What did you learn from this experience?

The Conference on the Future of Europe was a pioneering participatory event at the European level in terms of scale, interactivity and multilingualism. The COVID-19 pandemic impacted the initial planning of the Conference, highlighting the importance of a digital platform as a way to provide alternatives to face-to-face events. In this way, the digital platform was key in increasing the opportunities for citizens to play their part and be involved in EU policy making. The multilingualism aspect was crucial to ensure that there were no language barriers to participate - participants could submit their ideas and comment in their own language as well as read other participants contributions in any EU language.

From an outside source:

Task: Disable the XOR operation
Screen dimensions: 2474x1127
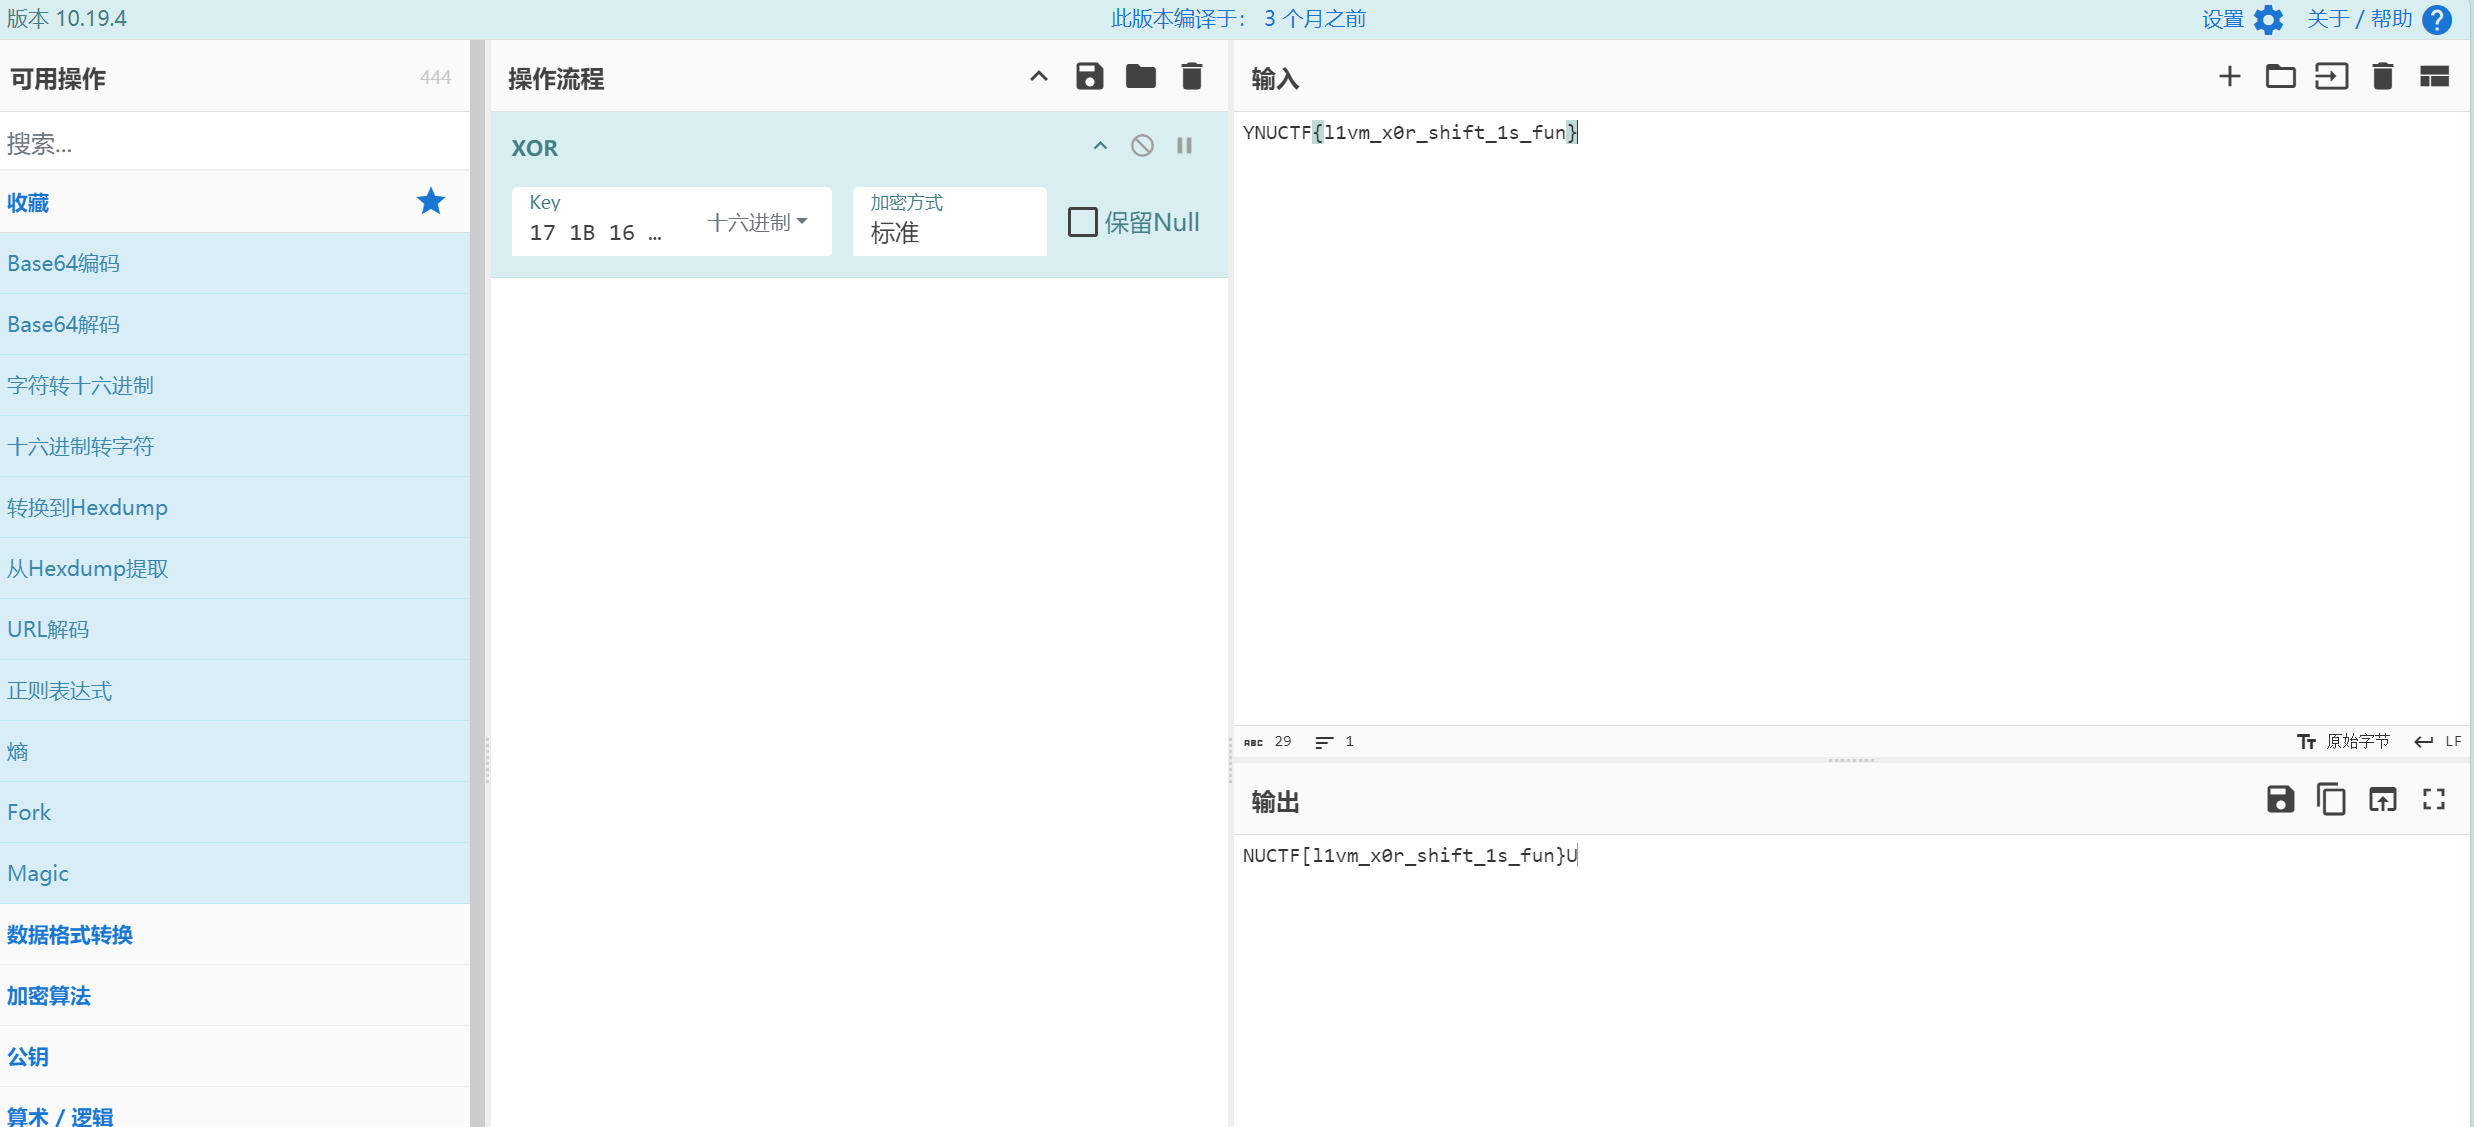Action: [1142, 146]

Throughout the entire process, in order to give voice to wider publics and improve the participants' experience, the platform was continuously improved, for example by adding functionalities or visual materials. The platform was also made more accessible to people with disabilities.

It was also important in the process to show participants that their contributions mattered. Frequent reports were produced based on the analysis of the contributions submitted to the digital platform.